Thursday, October 10, 2013

Absent/Present

     It's about time, right?  Under old circumstances, a gap in posts would not mean good things.  It would mean I was disconnecting.  It would mean that I wasn't "thinking" about my health.  On the contrary, I have been putting all of my energy into doing.  I have spent the majority of my life analyzing the hell out of everything, reading into subtleties, drawing conclusions based on my own interpretations.  While this has introspectively helped me grow as a person, and also led me to my career as an English teacher, it adds a layer to my diabetes management that sometimes just gets in the way.  Sometimes, I have to get out of my own head and just do what needs to get done.  So I am.  And I feel more connected to my own health than I ever have.
     I expect a drop in my A1C at my next endo visit in November.  I know this to be true because I can see what my blood sugar is doing all the time with my sensor.  No gaps in data.  I have lost about 8 lbs since going back on LoseIt! with Steve (who is also doing awesome with it).  I have finally found an effective way to change my pump settings for exercise.  Before, I never would have been able to bike for over an hour and maintain a bloodsugar in the 140's throughout the ride (I have pictures to prove it!):


All of this has happened because I have forced myself to be present, put the consistent effort in, and work hard at following through.

   
     Speaking of following through...last April, I made a commitment to run a 1/2 marathon within a year.
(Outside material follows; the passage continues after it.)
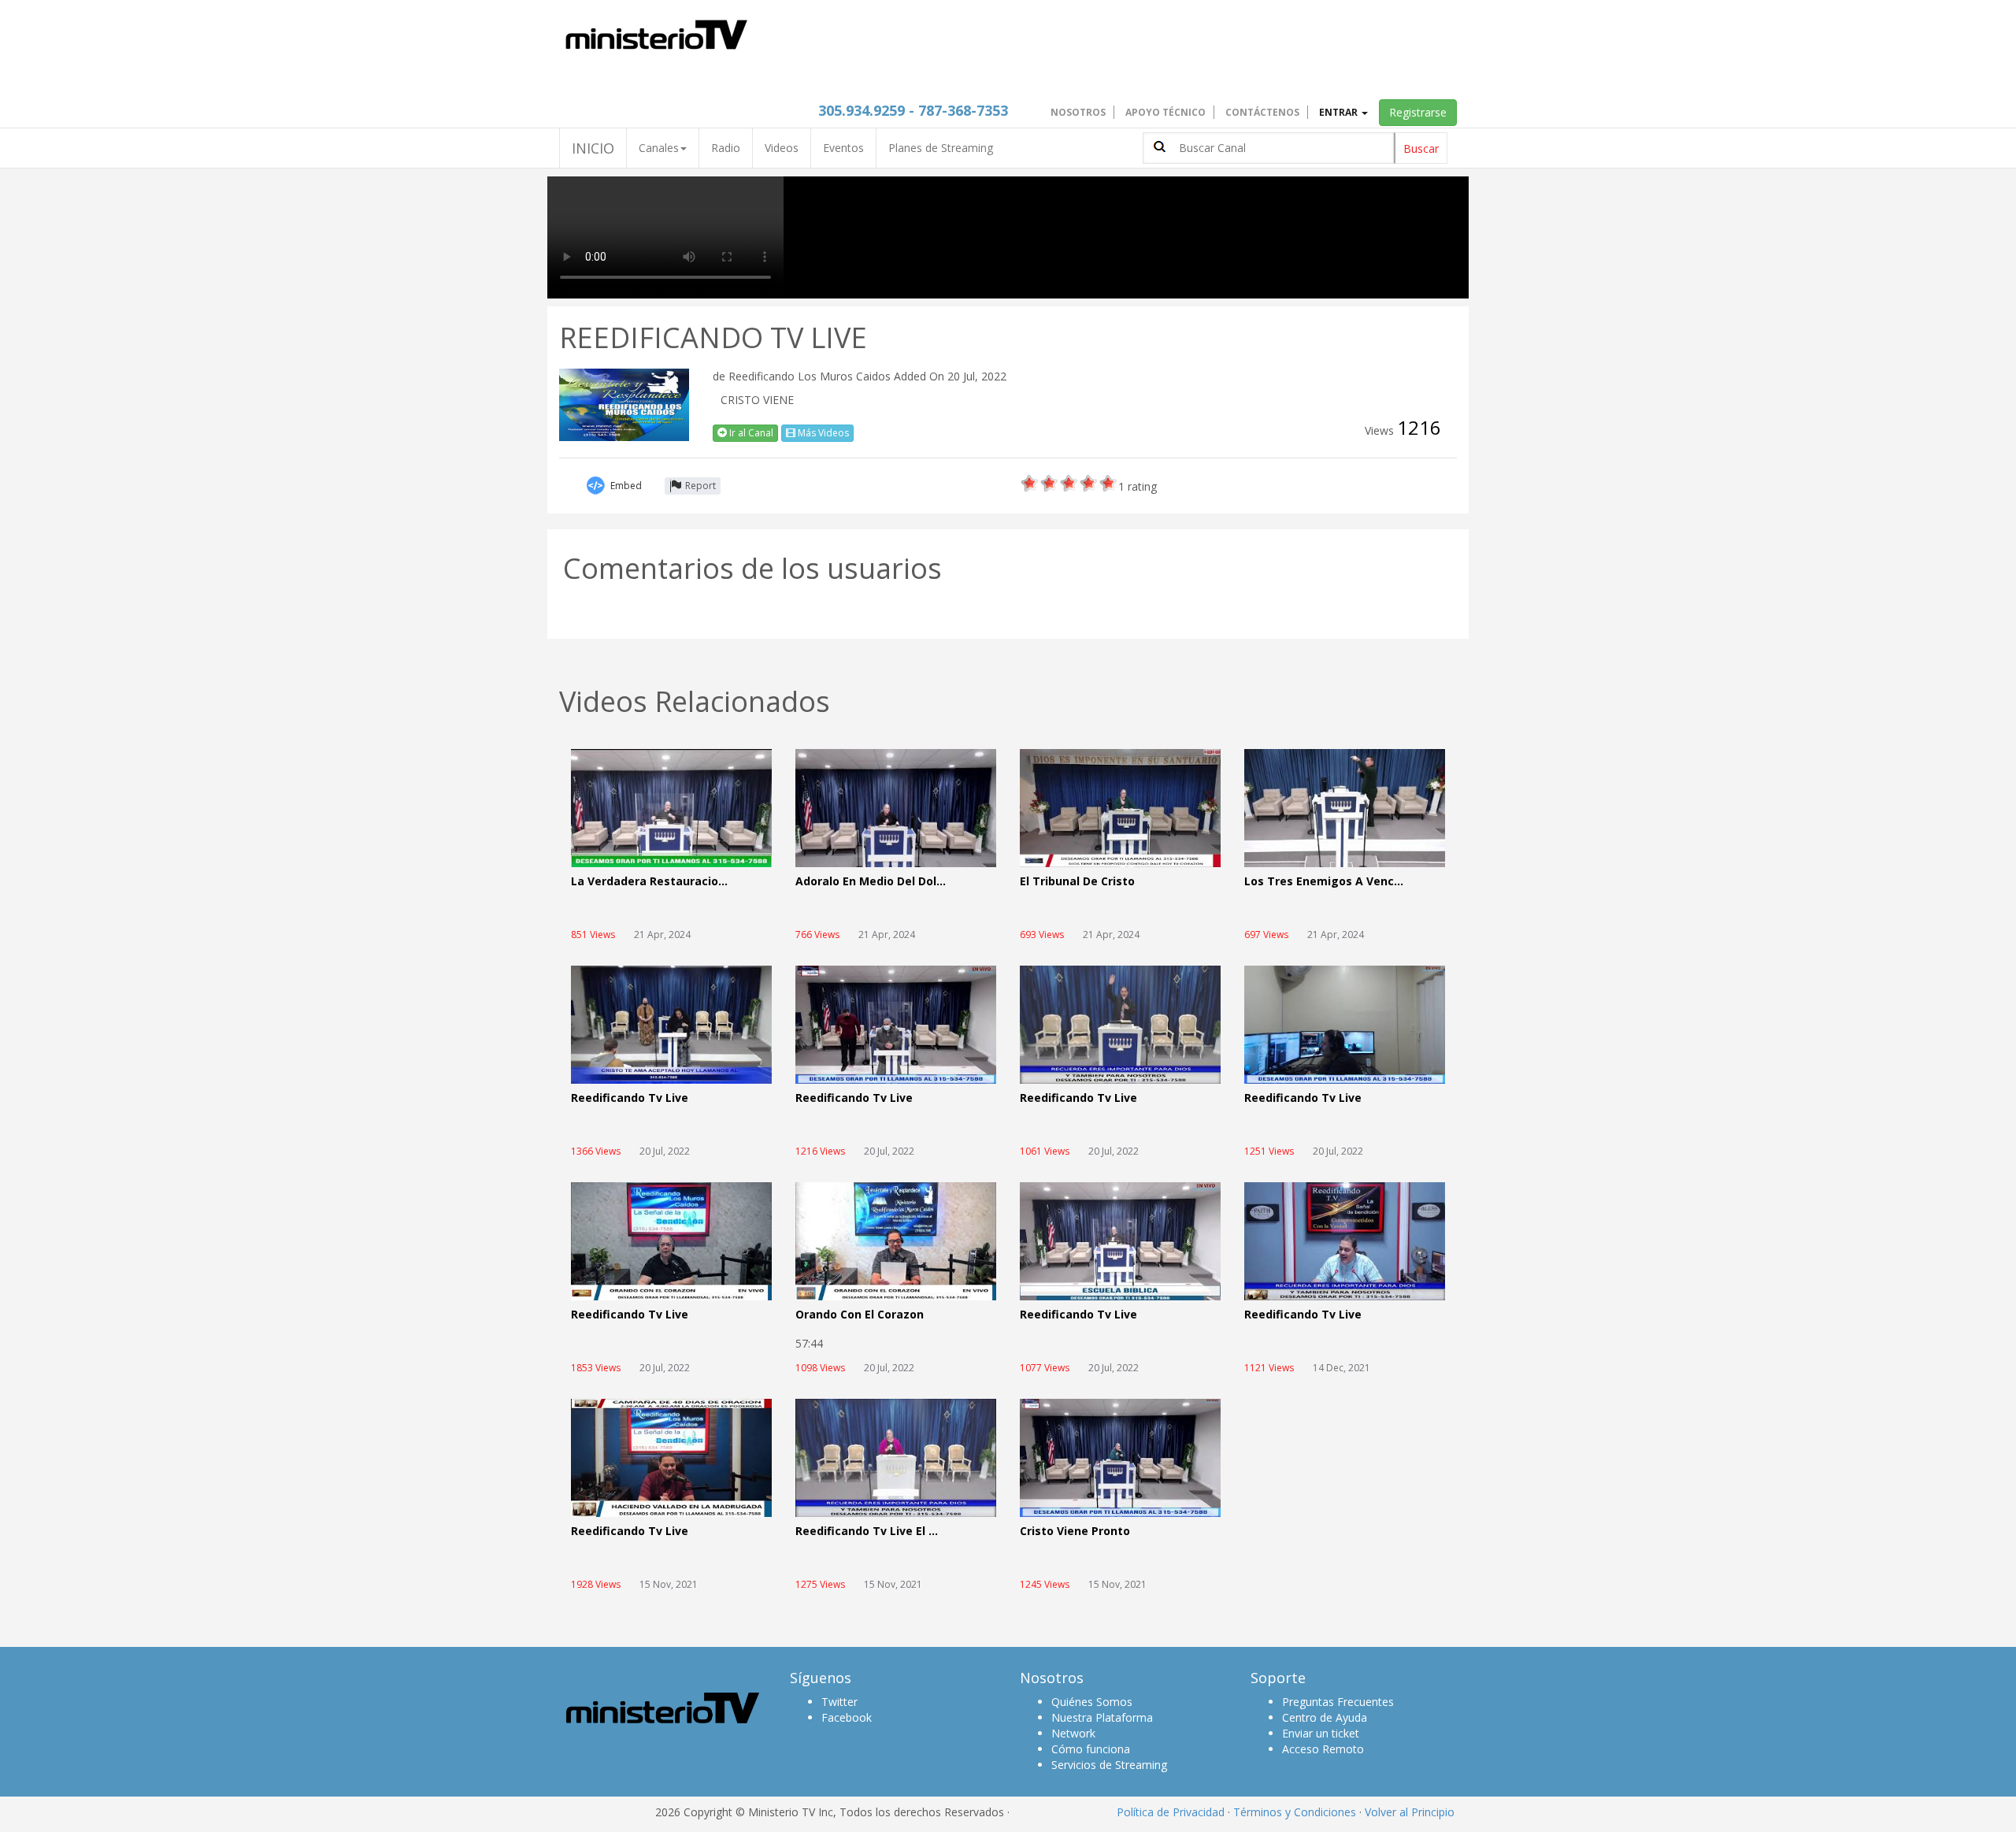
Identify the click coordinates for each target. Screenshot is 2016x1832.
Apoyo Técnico (1165, 112)
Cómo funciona (1090, 1748)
So, I will be running in the Eastern States 1/2 on March 30th!  I found a training schedule that is completely do-able with my schedule, and I am excited to have something to train for and focus on, especially through the winter.  After 20+ years, I think I am finally seeing through the dense mass that seemed to loom before me concerning blood sugars, where or how to even start taking control of them, maintaining a healthy weight, managing disappointment in the results, and finally, finally seeing my health as a whole.  Tackling pieces of it at a time is exhausting, and didn't yield the results I was expecting.  Oh, and I would be remiss if I didn't credit my endo and co for supporting me, maintaining contact and giving me feedback in-between appointments, and this sounds weird, but believing in and caring about me.  That's a whole other post about the care in healthcare.  And now that I am re-reading this as I go, it sounds as though I'm giving some acceptance speech ("I'd like to thank all of those who have helped me along the way...").  But maybe there is some truth to the acceptance part.  Accepting that there will be disappointment along the way, and that diabetes does not always do as it is told, makes maintaining my health a heck of a lot easier than fighting it, trying to figure out the why behind every little discrepancy, and throwing my hands up in frustration.  Acceptance, action, and...grace.